START Data to process

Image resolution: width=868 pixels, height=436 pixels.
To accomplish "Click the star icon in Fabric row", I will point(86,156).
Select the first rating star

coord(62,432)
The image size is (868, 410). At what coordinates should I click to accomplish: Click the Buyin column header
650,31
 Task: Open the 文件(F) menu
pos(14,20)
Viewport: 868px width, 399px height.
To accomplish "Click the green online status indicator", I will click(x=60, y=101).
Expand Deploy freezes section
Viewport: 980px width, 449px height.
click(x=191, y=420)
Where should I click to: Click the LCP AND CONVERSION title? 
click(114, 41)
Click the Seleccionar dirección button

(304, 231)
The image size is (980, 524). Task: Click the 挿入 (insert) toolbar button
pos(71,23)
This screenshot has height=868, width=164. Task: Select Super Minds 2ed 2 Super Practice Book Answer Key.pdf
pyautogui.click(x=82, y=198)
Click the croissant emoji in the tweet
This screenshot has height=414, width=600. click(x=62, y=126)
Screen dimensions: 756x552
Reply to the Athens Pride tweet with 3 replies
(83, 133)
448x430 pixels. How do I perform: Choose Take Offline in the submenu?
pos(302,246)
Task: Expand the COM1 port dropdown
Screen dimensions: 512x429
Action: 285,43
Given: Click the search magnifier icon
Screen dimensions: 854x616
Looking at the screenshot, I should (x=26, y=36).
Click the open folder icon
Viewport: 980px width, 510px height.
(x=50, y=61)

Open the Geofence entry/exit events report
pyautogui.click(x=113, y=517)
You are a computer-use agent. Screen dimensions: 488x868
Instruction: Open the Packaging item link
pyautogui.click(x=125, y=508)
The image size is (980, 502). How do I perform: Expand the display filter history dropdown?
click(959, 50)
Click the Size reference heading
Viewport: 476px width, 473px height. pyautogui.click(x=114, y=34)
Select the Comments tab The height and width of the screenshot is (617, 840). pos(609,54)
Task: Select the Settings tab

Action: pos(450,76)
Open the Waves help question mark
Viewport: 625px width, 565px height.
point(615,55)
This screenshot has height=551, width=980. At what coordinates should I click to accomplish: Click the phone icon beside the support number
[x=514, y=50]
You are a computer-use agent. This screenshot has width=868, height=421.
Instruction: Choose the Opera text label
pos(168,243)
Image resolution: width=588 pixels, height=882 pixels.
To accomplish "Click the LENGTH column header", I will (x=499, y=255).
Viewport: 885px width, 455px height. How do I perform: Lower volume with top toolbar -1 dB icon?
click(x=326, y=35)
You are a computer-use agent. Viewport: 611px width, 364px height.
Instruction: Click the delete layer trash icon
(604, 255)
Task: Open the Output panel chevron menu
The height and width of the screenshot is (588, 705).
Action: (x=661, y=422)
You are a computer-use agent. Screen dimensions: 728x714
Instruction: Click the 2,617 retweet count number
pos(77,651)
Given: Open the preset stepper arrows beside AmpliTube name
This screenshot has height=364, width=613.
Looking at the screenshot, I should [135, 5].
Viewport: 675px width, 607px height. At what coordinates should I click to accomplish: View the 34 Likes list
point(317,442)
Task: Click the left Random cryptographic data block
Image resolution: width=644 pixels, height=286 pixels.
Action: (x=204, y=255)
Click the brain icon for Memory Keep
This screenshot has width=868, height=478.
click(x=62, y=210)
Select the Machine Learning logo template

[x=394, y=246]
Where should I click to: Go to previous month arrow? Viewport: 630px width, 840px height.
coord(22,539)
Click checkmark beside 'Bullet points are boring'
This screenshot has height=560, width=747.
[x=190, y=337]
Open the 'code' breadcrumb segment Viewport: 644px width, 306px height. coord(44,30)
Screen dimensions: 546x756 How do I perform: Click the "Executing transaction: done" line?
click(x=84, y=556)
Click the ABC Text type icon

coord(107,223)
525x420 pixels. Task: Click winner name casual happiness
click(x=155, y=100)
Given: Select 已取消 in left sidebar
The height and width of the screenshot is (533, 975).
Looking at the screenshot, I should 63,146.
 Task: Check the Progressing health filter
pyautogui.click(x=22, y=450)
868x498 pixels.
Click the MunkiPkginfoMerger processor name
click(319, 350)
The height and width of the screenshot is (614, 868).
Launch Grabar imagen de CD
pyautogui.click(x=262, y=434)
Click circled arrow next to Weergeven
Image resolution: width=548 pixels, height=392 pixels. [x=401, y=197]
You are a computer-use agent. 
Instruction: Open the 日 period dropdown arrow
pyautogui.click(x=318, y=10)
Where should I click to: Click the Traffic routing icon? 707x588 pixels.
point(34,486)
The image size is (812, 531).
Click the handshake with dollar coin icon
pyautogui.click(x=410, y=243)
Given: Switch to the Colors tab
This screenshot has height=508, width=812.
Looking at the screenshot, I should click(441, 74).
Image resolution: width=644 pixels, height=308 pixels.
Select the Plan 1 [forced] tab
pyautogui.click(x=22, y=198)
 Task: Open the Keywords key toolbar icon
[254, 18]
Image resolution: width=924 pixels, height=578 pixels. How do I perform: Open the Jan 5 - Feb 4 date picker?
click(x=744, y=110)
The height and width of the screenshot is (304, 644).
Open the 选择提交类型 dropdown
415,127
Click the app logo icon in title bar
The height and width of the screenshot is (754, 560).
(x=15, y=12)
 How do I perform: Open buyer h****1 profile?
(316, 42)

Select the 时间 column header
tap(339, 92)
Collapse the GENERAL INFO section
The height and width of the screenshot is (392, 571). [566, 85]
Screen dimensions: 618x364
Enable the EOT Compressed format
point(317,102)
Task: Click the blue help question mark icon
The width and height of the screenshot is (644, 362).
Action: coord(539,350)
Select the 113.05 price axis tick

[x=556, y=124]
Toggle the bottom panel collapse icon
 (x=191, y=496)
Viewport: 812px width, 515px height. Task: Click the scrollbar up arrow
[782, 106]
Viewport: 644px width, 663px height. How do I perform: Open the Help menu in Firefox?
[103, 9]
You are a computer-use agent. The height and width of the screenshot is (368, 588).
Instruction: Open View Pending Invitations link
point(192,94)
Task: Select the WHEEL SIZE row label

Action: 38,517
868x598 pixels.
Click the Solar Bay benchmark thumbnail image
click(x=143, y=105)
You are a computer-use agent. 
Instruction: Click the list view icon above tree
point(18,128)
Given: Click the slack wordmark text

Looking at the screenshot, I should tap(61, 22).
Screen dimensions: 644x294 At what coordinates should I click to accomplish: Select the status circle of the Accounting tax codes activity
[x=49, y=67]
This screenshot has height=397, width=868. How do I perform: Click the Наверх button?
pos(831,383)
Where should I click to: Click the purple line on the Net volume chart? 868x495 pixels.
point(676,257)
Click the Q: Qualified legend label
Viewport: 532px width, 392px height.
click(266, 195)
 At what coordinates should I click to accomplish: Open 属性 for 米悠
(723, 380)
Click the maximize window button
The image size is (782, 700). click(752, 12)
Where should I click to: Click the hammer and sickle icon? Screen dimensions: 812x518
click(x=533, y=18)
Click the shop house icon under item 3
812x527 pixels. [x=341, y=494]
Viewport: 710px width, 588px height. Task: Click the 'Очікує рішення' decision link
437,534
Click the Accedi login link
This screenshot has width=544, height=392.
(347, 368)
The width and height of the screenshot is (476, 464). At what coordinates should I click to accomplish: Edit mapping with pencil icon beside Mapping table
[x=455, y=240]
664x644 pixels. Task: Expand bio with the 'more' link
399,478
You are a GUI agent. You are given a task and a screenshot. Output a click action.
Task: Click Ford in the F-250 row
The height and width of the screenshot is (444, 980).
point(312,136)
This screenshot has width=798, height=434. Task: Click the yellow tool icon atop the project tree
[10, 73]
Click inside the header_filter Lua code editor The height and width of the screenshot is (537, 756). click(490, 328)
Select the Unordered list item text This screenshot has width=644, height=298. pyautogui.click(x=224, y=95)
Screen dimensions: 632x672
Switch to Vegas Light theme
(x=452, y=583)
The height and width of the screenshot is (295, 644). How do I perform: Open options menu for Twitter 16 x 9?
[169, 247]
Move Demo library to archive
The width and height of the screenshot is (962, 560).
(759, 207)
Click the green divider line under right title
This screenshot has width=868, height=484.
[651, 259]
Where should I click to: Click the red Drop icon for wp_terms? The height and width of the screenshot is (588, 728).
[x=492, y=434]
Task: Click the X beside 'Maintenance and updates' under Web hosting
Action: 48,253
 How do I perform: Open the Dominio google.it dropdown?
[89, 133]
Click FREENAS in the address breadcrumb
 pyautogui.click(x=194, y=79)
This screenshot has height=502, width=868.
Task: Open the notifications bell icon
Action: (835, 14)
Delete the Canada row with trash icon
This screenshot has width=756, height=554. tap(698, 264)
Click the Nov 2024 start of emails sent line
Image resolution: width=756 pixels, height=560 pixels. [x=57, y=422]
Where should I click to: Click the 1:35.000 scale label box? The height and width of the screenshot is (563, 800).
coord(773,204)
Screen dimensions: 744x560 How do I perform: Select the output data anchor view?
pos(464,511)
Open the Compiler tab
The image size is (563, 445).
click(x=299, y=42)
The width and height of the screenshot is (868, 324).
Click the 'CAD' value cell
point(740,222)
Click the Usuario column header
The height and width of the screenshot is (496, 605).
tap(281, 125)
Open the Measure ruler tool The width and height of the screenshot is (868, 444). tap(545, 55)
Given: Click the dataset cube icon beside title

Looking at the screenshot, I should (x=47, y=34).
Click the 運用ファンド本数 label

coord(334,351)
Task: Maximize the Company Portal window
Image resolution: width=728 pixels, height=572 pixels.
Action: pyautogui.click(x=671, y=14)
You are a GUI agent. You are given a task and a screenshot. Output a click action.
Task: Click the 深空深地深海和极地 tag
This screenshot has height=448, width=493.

END Data to process

• **Problem**
The word to find is "computer". Copy every line of the records that holds it.

• **Solution to this exercise**
You are a computer-use agent. Screen dimensions: 488x868
You are a computer-use agent. This screenshot has width=868, height=421.
You are a computer-use agent. Viewport: 611px width, 364px height.
You are a computer-use agent. Screen dimensions: 728x714
You are a computer-use agent. 
You are a computer-use agent. The height and width of the screenshot is (368, 588).
You are a computer-use agent. 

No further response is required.